Chunky Monkey

Chunky Monkey

Thursday, October 28, 2010

Day 25

It was so nice to eat something other than salmon today!!!! That pretty much sums up day 25. It was a weird day for me. I scrambled everywhere I went and yet accomplished nothing. I did manage to squeeze my workout in. I did back and triceps today. Although, I struggled as my left arm is a wee bit tender from the ever so controversial flu shot. Don't ask me what I think about it because I don't know. I alternate...I get it every other year. So I agree with the naysayers on odd years and on even years I go along with the throngs of people desperate to hit the pit and get a little serum for the flu bug. Balance and harmony....lol.
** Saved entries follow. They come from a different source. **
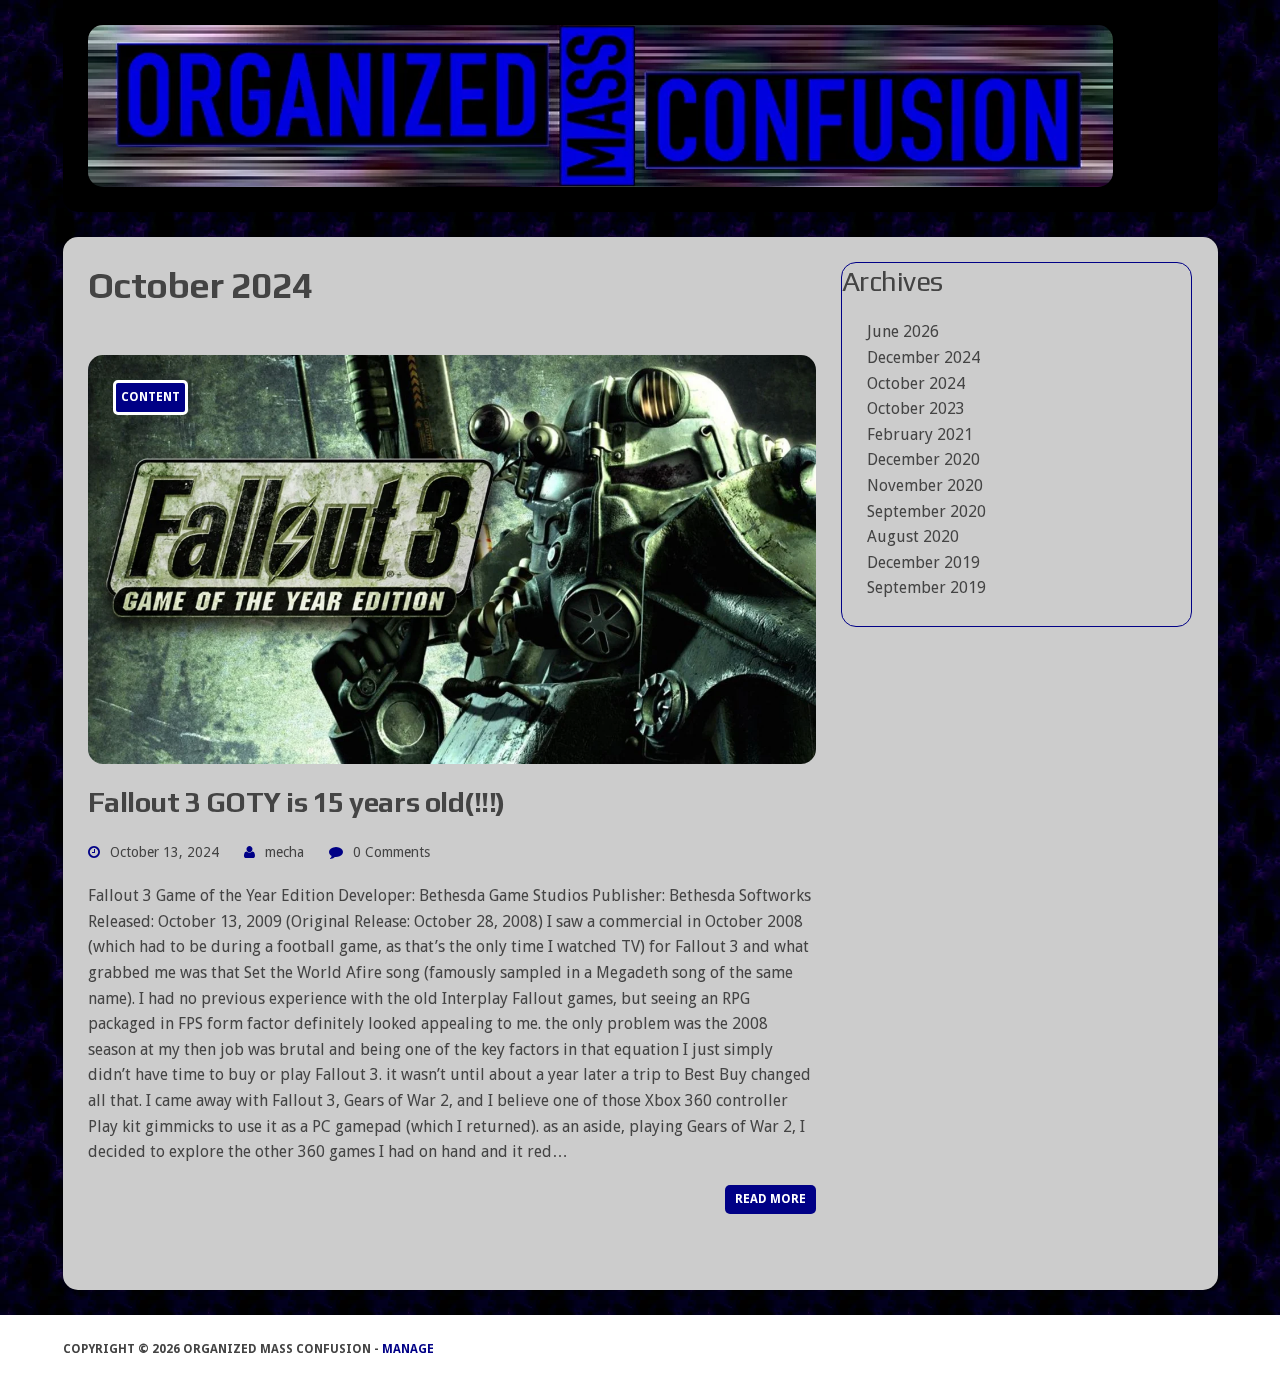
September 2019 (926, 587)
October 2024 (916, 383)
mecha (284, 852)
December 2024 (923, 357)
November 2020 (925, 485)
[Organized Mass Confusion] (640, 106)
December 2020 (923, 459)
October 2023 (916, 408)
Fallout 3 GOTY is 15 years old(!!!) (296, 802)
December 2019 (923, 562)
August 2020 (913, 536)
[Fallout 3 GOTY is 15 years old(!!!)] (452, 751)
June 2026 (903, 331)
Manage (408, 1349)
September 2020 (926, 511)
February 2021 (920, 434)
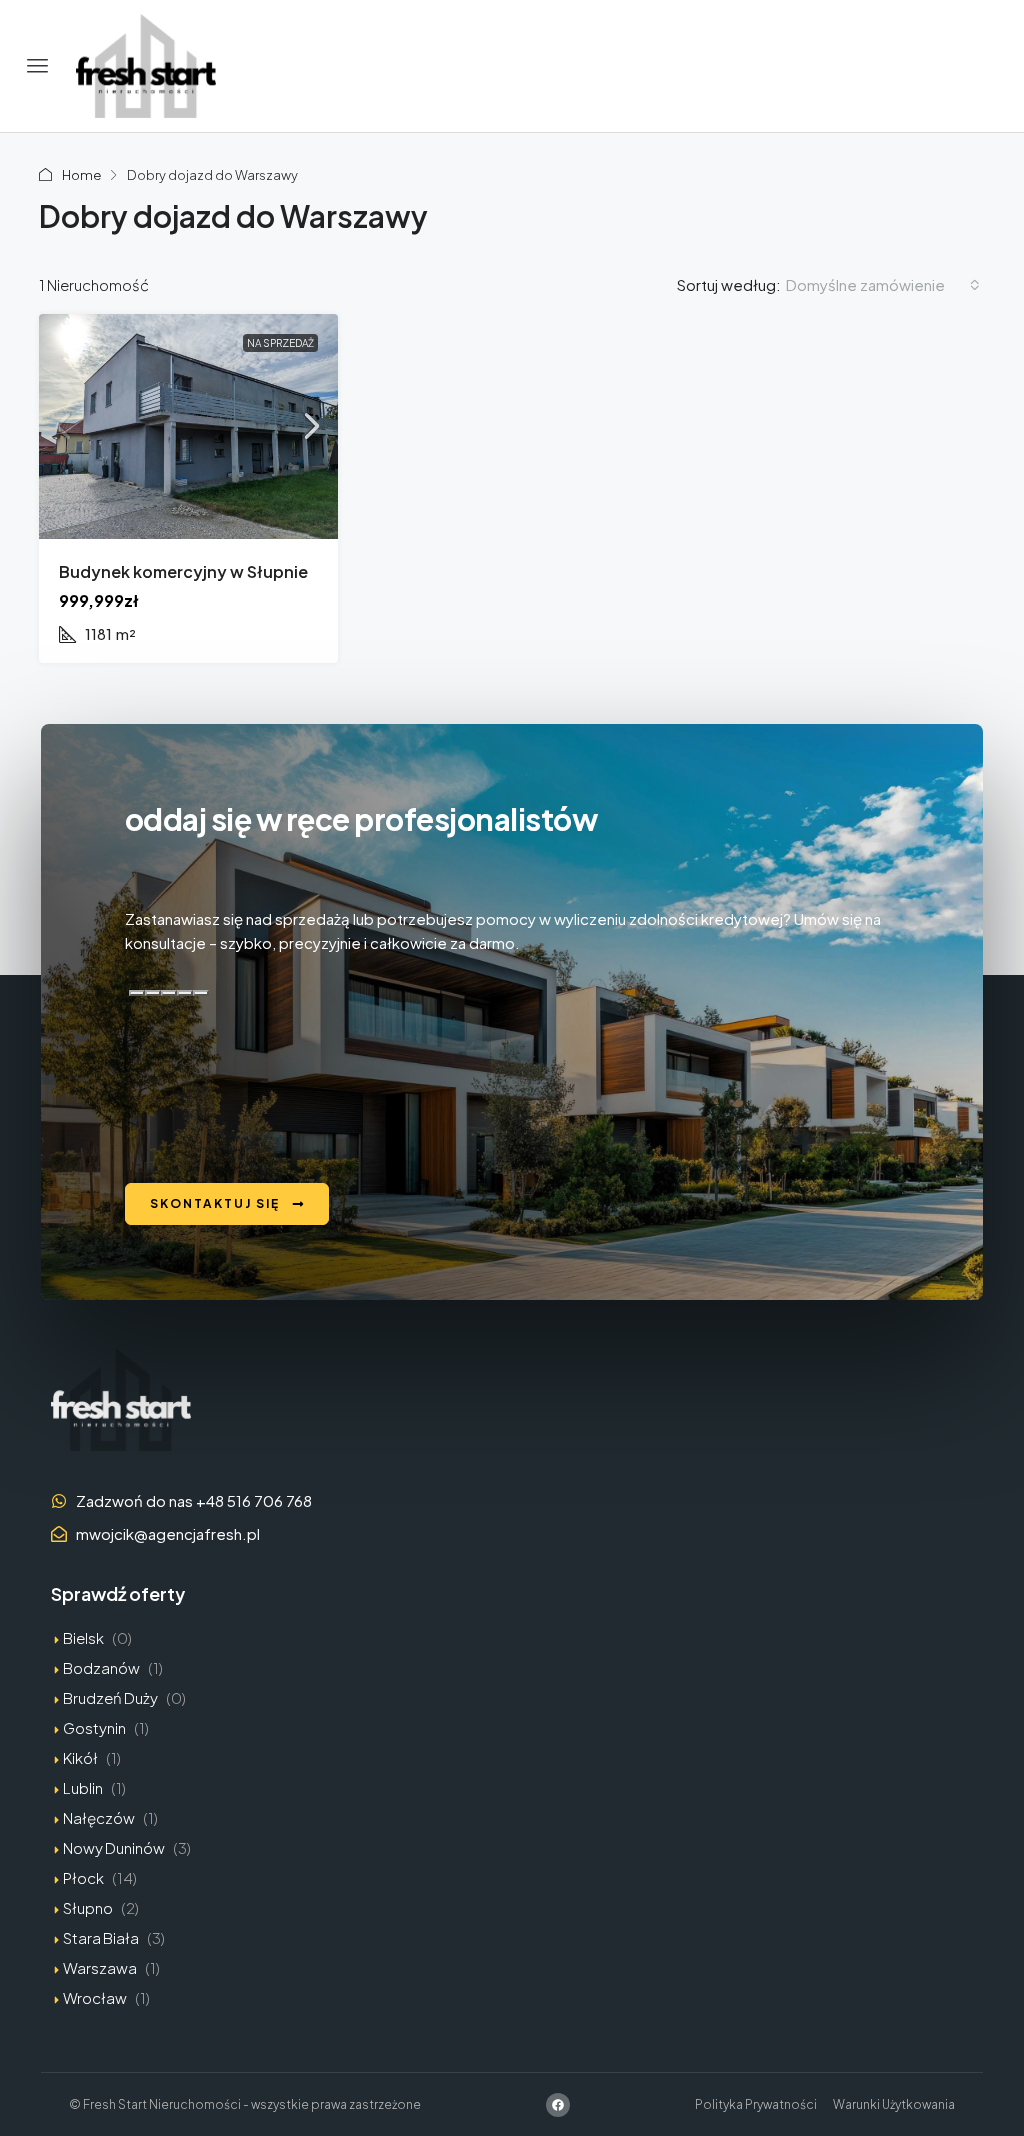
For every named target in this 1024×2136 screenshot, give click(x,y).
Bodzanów (101, 1667)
After the gym, I did laundry, fed the dog, dropped off the dry cleaning, returned the empties, picked up water, came home, cleaned my purse, made supper, cleaned up supper, organized the krazy closet, did dishes, candled my girls waxy ears, packed my lunch for tomorrow.....and now I am going through emails, blogging and anticipating a very busy and full tomorrow. I am so behind and I don't like that feeling. Anxiety, anxiety go away....come again another day....little Andrea wants to play.....

I am going to weigh myself tomorrow as I have entered a little weightloss contest with some peops in Alberta. So, I am hoping that I am down in weight. I am already nervous about the scale. I don't like the scale, it is always so brutally honest...can't it just be nice to me? I think that honesty is important...but once in a while..just say something that makes me feel good. Maybe I am just over sensitive when the scale talks to me. But to be honest, it has been really really rude to me in the past and I am not sure I want to be in a relationship with it anymore. What the heck does it know anyways? And who the heck gave it permission to tell me how fat I am??? And why didn't Snow White get on a scale instead of looking into a talking mirror. That is a reality all of us girls have to face at some point. And everybody knows that mirror's don't talk!! How dumb!! I guess that skinny little broad didn't have to worry about her weight. She is SO fairytale. Get a grip on reality Snow White! YOU AREN'T REAL AND NEITHER ARE YOUR BOOBS, JET BLACK HAIR AND SLENDER LEGS! And honestly, is it really that flattering to have a swarm of dwarves trailing you every where you go?

So, that brings me to my next question....(Rant begins....)how often does Barbie have to work out???? Does she go to the gym 6 days per week and eat a lot, I mean a lot of tuna? How come there are no Barbies who have big thighs and a fat arse? WHY NOT MATTEL?? YOU TELL ME WHY NOT??? And you tell me, does Barbie pull a muscle in her stomach on tricep and back day? And does she feel angry because she couldn't get through all her core excercises because of the pulled muscle? And does she go home and take it all out on Ken? And does Ken get mad at her and tell her to settle down? Do the little Barbie babies fight with each other? Do they pull each other's hair and scream and refuse to eat their veggies?? And does Ken remember to take the garbage out on garbage day??? And does Barbie throw her scale through the window and utter curse words at it as it shatters in the street? You tell me Mattel....what is Barbie's life like.....for real? I want a pleasantly plump Barbie with saggy boobs, varicose veins, disheveled hair and a smile on her face because she is REAL.... That's what I want!! (Rant over!)

It's okay to take the bad day out on Barbie...she has no feelings...she's a total plastic. LOL!!